Aim
Substitute "Visit Type" for "Appointment Type" in the part of the listing that opens with the line containing "Given: Expand the Appointment Type dropdown" and closes with the line containing "(x=458, y=88)". Give back only those lines, with everything else left unchanged.

Listing for locating described items
-----

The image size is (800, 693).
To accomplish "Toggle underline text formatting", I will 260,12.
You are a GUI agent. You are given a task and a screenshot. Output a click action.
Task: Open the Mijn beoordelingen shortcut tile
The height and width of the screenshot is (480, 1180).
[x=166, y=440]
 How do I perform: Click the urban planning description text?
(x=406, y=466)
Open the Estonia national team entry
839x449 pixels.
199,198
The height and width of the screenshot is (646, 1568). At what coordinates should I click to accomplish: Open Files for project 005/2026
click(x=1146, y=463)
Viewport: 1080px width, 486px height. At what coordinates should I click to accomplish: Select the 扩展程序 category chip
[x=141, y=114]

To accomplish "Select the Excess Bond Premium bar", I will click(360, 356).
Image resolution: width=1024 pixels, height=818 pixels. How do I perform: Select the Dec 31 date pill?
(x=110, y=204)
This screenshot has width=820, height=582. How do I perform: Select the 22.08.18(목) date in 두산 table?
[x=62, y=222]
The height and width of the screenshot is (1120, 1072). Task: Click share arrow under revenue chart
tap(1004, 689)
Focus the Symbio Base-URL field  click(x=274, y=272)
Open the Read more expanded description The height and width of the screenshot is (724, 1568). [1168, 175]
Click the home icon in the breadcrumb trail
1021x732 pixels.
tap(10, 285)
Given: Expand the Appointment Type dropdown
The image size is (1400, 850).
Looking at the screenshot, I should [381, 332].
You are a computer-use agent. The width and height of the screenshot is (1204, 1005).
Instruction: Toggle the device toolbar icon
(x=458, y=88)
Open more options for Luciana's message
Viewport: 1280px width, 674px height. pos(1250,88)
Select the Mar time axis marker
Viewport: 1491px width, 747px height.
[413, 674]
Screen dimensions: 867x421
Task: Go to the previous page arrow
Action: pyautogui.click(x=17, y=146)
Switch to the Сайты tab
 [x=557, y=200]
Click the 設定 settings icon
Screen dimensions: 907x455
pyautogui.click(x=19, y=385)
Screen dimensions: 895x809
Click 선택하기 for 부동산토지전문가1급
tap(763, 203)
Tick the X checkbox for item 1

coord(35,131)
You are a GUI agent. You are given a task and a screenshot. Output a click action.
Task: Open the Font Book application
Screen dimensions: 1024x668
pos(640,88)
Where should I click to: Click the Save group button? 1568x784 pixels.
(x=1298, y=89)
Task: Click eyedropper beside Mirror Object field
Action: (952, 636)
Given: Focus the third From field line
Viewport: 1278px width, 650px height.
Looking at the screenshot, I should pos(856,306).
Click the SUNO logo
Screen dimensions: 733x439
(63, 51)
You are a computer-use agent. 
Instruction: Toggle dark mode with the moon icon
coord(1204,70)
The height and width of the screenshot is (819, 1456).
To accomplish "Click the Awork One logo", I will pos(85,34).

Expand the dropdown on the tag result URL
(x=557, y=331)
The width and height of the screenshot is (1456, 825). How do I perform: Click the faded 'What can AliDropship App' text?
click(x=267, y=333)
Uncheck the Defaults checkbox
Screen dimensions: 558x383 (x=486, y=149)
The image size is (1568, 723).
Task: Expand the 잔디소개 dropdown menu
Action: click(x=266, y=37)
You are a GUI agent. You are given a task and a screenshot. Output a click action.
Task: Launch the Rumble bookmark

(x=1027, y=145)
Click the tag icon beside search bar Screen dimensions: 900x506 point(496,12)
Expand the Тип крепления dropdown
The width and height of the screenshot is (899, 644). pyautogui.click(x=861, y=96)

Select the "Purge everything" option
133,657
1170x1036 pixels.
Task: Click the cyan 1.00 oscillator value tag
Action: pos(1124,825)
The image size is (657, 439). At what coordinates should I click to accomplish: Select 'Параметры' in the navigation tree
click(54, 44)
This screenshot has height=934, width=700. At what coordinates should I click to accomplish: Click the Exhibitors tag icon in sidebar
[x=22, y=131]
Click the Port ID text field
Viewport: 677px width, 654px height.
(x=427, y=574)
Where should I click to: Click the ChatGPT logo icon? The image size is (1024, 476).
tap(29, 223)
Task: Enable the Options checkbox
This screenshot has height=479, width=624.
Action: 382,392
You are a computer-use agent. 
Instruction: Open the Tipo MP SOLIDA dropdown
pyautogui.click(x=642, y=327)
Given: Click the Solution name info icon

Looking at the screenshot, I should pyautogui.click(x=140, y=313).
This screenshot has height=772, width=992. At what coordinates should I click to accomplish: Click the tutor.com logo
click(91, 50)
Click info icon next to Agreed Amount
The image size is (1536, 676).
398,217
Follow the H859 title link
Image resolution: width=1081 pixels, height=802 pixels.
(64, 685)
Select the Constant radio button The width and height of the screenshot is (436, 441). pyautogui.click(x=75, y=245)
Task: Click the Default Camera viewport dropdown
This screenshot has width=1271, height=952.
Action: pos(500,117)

-----

Expected answer
Given: Expand the Visit Type dropdown
The image size is (1400, 850).
Looking at the screenshot, I should [381, 332].
You are a computer-use agent. The width and height of the screenshot is (1204, 1005).
Instruction: Toggle the device toolbar icon
(x=458, y=88)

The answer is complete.